_ASSIGNMENT_: Type out each entry exactly as it appears, but keep every image out.

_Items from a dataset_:

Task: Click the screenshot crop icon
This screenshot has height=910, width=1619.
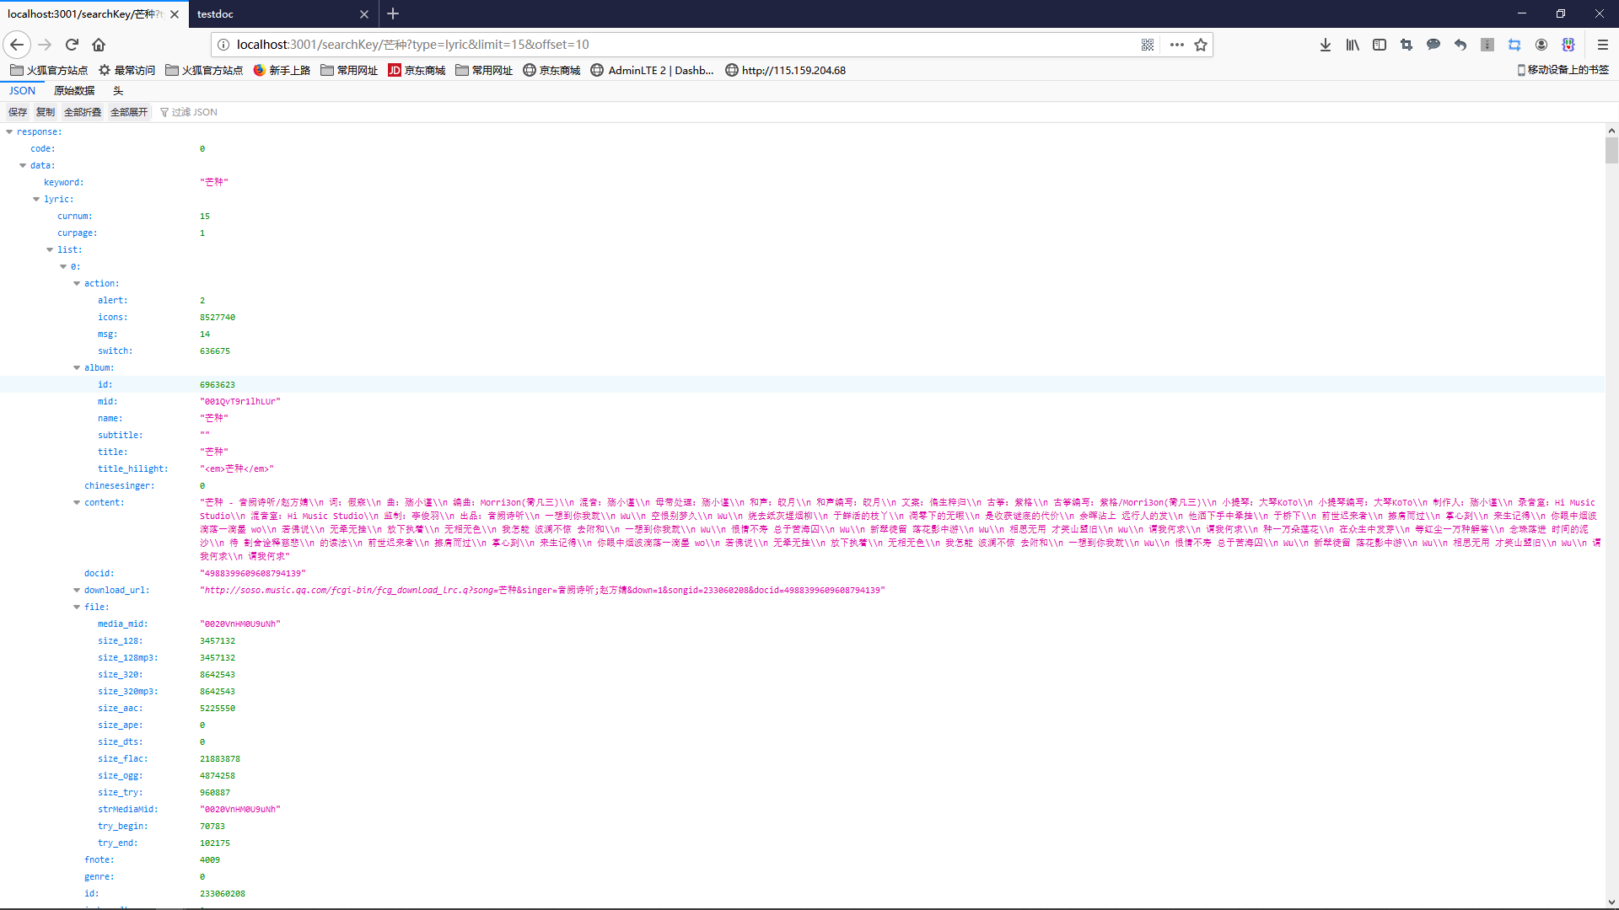Action: [1407, 45]
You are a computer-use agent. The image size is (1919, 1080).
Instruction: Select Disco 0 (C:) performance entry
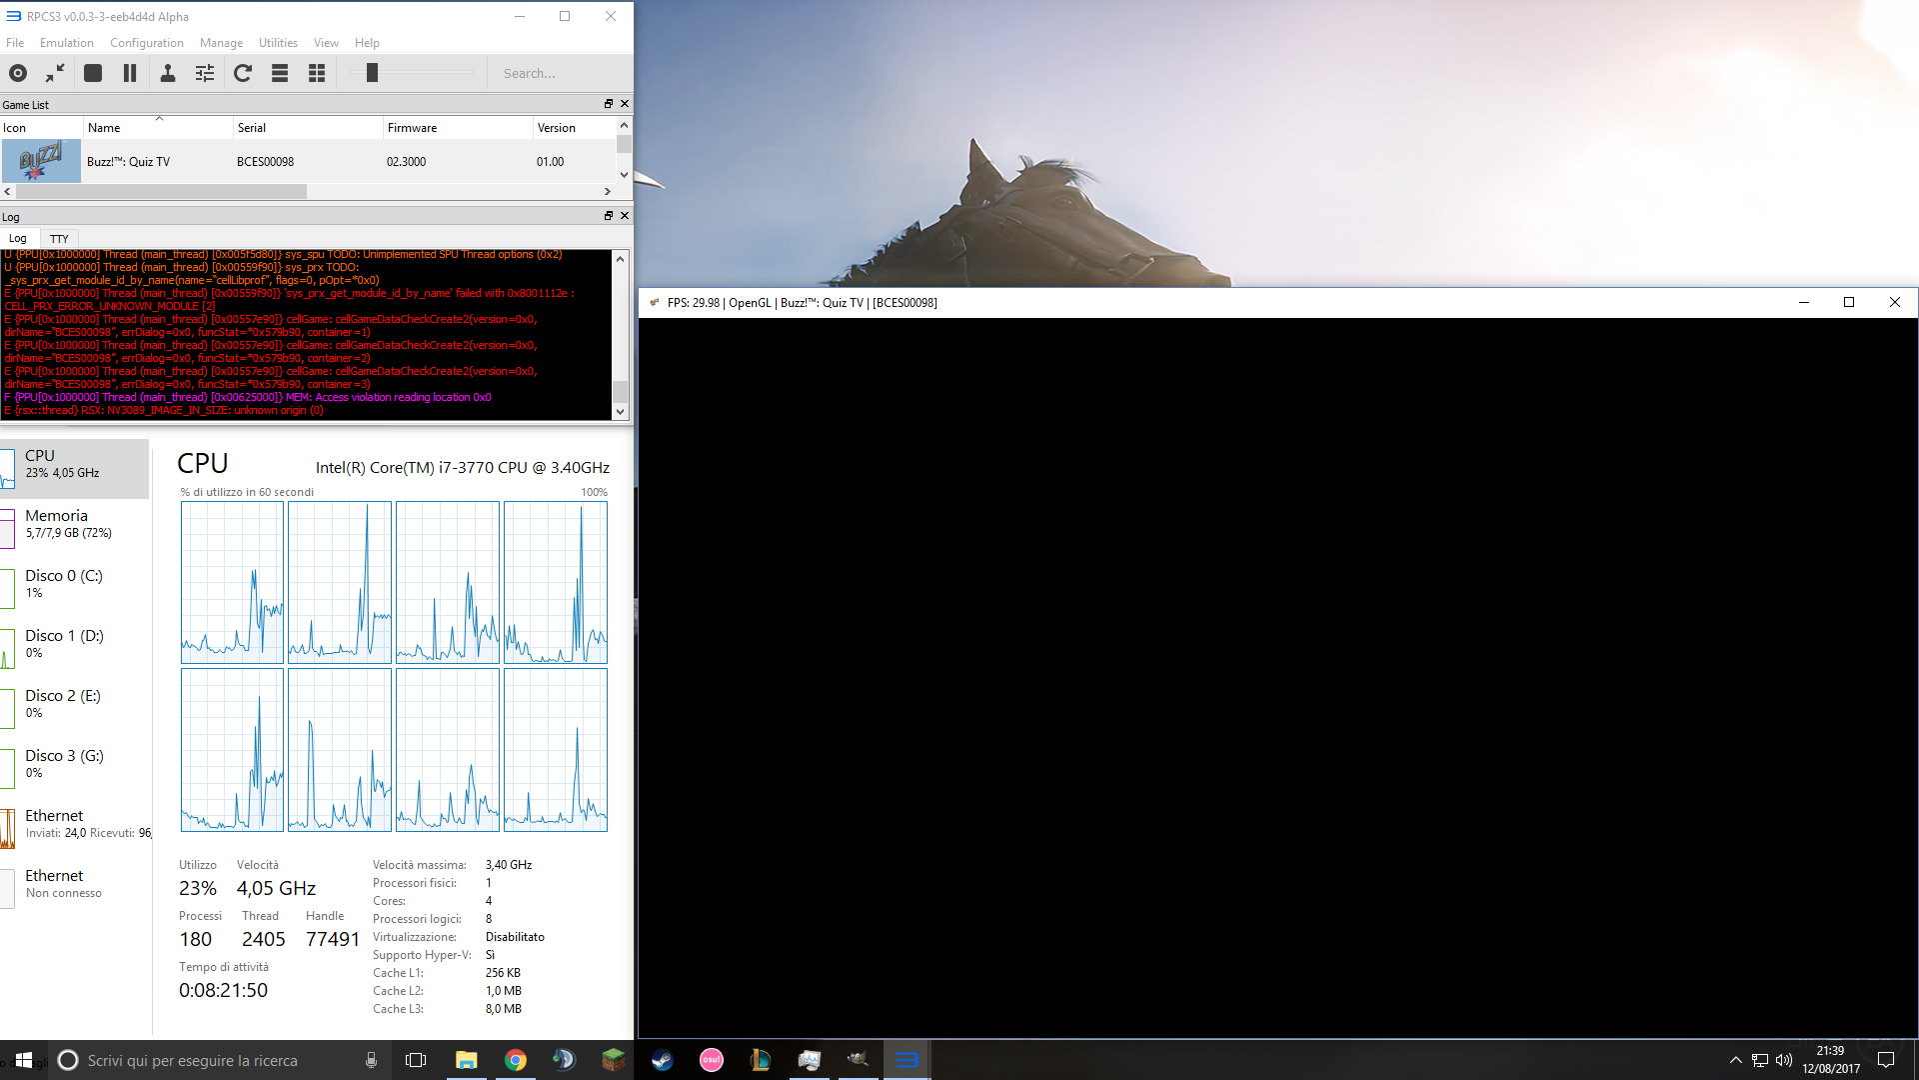click(64, 583)
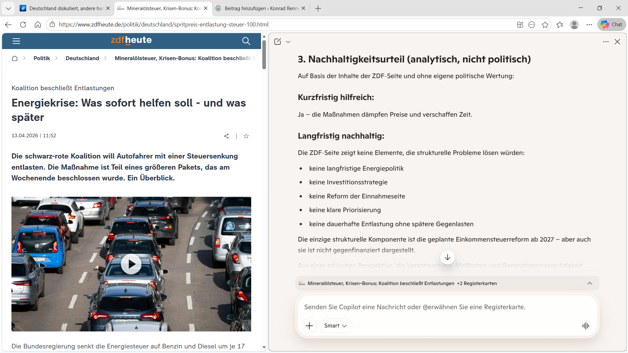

_EXERCISE SOLUTION_:
Task: Click the screenshot crop icon
This screenshot has height=910, width=1619.
Action: [1407, 45]
You are a computer-use agent. The image size is (1919, 1080).
Instruction: Select Disco 0 (C:) performance entry
click(64, 583)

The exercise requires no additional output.